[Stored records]
☆ ☆ ☆ ☆
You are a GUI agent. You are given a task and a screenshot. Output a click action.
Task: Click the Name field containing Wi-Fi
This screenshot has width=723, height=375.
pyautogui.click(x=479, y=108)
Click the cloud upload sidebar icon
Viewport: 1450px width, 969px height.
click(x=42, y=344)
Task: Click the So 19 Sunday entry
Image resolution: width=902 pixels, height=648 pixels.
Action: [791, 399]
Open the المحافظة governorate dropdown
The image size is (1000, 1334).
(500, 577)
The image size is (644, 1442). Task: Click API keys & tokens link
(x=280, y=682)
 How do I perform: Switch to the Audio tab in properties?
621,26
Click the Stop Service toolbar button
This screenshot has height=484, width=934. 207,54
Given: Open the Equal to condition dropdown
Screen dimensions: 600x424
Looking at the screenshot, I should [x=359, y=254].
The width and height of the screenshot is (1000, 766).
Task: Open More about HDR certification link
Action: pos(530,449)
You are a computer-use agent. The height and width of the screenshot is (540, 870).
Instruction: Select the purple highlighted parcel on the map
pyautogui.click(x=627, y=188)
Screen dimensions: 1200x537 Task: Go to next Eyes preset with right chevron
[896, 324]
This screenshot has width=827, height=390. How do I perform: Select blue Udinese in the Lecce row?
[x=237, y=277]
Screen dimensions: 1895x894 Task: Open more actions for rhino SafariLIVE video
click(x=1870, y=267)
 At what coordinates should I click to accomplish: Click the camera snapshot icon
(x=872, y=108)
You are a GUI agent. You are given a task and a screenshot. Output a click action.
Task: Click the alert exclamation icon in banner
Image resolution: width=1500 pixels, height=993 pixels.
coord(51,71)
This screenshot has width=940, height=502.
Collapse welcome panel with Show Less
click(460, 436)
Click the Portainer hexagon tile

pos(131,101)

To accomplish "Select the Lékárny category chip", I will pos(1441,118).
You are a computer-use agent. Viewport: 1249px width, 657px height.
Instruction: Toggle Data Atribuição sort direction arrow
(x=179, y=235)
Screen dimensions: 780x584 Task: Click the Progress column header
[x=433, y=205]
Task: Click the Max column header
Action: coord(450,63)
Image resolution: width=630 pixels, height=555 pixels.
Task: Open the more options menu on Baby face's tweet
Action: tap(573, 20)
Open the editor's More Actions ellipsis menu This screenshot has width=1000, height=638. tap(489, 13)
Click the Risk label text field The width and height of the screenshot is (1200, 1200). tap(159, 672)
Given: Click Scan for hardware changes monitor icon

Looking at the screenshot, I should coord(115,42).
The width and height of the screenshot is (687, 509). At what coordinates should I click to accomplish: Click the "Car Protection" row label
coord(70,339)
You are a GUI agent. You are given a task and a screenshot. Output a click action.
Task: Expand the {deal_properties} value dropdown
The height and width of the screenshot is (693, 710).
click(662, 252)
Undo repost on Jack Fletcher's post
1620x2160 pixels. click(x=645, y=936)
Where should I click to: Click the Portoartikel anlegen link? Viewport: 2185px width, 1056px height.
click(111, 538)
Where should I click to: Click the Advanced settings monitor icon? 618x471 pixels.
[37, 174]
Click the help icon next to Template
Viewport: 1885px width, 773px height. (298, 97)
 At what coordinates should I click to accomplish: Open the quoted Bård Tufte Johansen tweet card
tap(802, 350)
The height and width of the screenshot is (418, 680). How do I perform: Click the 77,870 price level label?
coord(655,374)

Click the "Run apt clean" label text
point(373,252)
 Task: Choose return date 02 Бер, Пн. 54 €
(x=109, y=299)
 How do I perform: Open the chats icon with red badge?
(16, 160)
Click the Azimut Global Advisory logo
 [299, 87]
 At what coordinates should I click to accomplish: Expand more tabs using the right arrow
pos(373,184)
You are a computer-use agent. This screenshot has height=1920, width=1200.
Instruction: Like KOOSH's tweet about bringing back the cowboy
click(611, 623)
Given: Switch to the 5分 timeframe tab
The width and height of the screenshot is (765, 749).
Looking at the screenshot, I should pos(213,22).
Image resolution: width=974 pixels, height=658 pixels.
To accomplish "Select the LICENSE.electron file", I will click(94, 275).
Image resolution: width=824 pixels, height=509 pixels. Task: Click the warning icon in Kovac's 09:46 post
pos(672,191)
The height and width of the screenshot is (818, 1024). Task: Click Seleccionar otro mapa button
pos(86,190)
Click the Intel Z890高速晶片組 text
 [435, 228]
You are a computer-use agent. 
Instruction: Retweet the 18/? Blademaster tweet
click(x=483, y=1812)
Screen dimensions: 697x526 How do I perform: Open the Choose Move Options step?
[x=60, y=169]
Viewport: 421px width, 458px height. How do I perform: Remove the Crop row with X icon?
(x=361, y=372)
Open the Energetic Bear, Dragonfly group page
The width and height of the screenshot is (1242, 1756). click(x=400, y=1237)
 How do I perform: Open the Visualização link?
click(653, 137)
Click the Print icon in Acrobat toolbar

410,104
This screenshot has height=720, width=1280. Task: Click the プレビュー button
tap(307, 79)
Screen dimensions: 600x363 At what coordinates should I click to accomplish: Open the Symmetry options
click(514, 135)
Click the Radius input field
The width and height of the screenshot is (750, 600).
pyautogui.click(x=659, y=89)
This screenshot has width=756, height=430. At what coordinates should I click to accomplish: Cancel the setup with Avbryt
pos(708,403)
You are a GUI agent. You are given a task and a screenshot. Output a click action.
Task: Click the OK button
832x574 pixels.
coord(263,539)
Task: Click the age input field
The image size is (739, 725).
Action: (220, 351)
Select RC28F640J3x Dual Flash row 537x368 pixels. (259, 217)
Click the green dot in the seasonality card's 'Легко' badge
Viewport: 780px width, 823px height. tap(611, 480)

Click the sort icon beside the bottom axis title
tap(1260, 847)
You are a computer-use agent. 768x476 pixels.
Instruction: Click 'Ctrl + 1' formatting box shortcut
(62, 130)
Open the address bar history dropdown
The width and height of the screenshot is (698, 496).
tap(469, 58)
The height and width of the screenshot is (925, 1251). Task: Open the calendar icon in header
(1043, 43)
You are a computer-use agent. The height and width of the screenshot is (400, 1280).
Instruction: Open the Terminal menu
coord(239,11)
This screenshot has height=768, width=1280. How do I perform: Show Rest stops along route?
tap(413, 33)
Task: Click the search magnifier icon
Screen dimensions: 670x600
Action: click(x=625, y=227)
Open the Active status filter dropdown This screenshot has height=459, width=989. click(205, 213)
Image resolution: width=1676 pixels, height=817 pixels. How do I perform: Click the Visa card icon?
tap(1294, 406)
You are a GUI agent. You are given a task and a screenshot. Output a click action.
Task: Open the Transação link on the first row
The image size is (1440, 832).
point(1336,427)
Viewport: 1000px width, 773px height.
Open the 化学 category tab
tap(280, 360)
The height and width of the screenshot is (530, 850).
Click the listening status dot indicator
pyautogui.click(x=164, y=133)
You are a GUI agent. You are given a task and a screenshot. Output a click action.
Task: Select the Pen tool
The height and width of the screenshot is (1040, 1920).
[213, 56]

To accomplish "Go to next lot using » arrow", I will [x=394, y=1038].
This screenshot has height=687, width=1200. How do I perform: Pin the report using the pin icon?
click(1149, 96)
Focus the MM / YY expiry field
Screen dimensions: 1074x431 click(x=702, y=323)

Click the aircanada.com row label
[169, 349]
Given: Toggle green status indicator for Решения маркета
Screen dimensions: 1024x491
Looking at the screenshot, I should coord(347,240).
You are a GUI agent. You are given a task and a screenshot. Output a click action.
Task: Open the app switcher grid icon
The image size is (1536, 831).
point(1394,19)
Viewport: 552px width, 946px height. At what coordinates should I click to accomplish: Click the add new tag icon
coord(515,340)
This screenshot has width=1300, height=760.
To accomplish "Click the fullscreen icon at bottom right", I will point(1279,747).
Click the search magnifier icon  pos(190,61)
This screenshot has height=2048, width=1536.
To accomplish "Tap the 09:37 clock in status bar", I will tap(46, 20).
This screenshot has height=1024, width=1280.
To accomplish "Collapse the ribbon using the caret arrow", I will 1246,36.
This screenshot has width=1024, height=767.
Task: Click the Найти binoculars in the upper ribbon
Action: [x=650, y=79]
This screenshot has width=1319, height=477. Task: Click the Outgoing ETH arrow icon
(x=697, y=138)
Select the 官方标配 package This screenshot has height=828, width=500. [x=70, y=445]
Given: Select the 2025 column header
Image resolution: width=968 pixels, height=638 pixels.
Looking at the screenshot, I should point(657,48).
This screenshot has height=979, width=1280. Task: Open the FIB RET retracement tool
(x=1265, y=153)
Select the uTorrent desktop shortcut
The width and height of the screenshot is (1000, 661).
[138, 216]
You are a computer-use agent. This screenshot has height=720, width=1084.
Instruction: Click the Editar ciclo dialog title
☆ ☆ ☆ ☆
Task brief – Search the records for the string "input" and return every line in which it occurs.

Result –
Click the Radius input field
Task: Click the age input field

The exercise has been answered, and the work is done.